No dio muestras de haberlo visto cuando él agitó la mano desde lejos para llamarle la atención. Pasó junto a él, con un gesto le indicó que la siguiera. La vio desaparecer tras una cortina que conducía a los lavabos, y sólo entonces fue tras ella. Estaba claro que por razones poderosas prefería que no los vieran juntos… Debió emplear denodadamente las rodillas y los codos para abrirse camino entre la apelmazada multitud que seguía aguantando a pie firme los pitidos y los bocinazos del saxofón sin dar señales de fatiga. ¿No los asfixiaban los vapores del alcohol y el humo denso del tabaco, no enloquecían con el ruido? Al menos en las escaleras que subían a los lavabos el aire casi era respirable y se atenuaba la música. Había muchos peldaños, y a Lorencito le palpitaba el corazón. Le palpitó mucho más fuerte cuando llegó arriba y vio a la rubia asomada a la puerta del lavabo de señoras, al fondo de un salón con el techo muy bajo, iluminado por tubos fluorescentes.

– Vamos, entre, que lo van a ver, -dijo la rubia, asiéndolo del brazo.

– Me da no sé qué… -Lorencito dudaba: en aquel reducto femenino se moría de vergüenza. Pero la rubia tiró de él, miró un instante hacia afuera y luego cerró. No parecía la misma que en el Corral de la Fandanga: ahora iba sin maquillar y llevaba el pelo liso, un vestido flojo y largo, unas gafas redondas con montura de alambre, y en lugar de tacones unos zapatos negros, de suela gruesa y plana, todo lo cual le daba un severo aspecto como de apostolado seglar, muy parecido al de las chicas de Mágina que asisten a los retiros espirituales para jóvenes. Con la nuca apoyada en la puerta miró un instante al vacío mientras seguía la vibración débil de la música.

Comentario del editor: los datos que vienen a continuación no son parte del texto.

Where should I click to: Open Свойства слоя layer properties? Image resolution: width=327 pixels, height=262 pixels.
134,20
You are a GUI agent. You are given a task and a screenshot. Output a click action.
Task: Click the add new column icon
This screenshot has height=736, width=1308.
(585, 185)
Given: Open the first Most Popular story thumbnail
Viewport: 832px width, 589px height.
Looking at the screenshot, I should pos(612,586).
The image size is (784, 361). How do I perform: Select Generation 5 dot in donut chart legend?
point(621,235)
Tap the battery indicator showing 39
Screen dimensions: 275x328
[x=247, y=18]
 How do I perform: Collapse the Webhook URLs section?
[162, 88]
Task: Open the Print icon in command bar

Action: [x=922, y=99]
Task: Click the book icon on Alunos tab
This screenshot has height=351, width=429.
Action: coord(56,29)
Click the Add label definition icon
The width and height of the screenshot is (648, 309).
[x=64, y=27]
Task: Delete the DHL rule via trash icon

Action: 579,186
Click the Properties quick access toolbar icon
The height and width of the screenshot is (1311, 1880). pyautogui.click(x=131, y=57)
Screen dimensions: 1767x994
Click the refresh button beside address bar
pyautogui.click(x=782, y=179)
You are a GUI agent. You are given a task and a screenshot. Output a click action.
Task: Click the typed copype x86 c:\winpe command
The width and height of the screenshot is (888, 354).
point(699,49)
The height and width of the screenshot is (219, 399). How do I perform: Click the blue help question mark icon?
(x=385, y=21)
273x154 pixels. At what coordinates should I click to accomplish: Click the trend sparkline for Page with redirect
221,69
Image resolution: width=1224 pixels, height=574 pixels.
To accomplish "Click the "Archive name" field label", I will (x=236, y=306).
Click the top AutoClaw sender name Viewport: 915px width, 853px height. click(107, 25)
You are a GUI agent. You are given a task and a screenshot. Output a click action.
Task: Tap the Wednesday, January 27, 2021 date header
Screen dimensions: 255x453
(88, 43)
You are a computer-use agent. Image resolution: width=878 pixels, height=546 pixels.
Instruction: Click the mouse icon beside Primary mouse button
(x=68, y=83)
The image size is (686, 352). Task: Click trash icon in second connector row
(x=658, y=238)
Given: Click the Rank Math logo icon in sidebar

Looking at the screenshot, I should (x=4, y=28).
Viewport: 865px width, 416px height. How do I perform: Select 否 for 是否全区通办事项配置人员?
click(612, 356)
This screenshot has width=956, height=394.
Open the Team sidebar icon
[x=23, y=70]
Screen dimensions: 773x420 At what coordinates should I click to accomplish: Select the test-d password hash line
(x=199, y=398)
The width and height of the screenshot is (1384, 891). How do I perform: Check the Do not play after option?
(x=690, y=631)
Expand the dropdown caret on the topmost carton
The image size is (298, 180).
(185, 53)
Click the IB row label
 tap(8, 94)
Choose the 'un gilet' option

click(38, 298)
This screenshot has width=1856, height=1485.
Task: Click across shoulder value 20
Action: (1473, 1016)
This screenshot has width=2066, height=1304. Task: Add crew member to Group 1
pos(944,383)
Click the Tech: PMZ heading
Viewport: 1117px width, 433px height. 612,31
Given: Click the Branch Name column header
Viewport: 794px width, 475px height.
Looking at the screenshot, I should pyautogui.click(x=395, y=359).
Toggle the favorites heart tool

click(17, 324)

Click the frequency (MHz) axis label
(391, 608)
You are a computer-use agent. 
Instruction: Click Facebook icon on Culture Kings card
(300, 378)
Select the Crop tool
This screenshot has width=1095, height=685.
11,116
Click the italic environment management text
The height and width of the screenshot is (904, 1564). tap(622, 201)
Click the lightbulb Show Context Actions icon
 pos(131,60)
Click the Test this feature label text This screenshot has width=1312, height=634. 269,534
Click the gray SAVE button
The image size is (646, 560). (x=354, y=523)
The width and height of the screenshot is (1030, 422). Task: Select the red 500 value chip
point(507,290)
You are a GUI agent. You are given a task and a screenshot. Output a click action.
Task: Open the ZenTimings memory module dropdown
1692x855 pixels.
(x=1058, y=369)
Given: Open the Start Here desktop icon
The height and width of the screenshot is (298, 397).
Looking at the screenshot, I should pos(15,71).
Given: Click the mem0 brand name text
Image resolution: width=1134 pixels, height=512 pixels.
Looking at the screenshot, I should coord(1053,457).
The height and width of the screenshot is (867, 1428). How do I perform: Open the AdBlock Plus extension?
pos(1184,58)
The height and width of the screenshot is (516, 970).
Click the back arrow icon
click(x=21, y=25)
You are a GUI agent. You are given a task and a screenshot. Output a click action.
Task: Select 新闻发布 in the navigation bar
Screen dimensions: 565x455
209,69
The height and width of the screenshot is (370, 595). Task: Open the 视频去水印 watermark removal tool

– Me fascina el jazz, -dijo-. Me fascina absolutamente. ¿A usted no? Me gustan sus ambientes oscuros y cargados de humo. ¿Sabe lo que más me gustaría en la vida? Ser negra, negra como Billie y como Ella. Cantar borracha en un club a las cinco de la madrugada…

– Pero usted también es artista, -apuntó Lorencito, queriendo tímidamente halagarla.

– No llame arte a eso que yo hago por ganarme la vida, -la rubia suspiró, mirándolo a los ojos-. Es una mixtificación acultural, el típico discurso vacío, no una asunción válida de las propias raíces. Aunque le extrañe, soy licenciada en Psicología y Antropología.

Lorencito no entendía nada, pero la mirada de la chica, el color de sus ojos, las formas turgentes de su cuerpo bajo aquel vestido penitencial, su olor reciente a gel de baño, le producían un efecto como de ansiosa beatitud, acentuado por la proximidad en aquel espacio tan angosto. Que por edad la rubia pudiera ser su hija no lo amedrentaba menos que el descubrimiento de que tenía estudios superiores. Unos pasos muy cerca de la puerta los inmovilizaron a los dos: alguien intentaba abrir, veían girar el pomo y se miraban en silencio.

– No hay tiempo que perder, -dijo la rubia, cuando los pasos se alejaron-. Pueden habernos seguido. Pueden llegar en cualquier momento.

– ¿Quienes? -Lorencito volvía a tener miedo-. ¿El Bocarrape y el Bimbollo?

– Los otros, -la rubia se mordió los labios sin pintar-. Los más peligrosos. Los que raptaron al pobre Matías Antequera.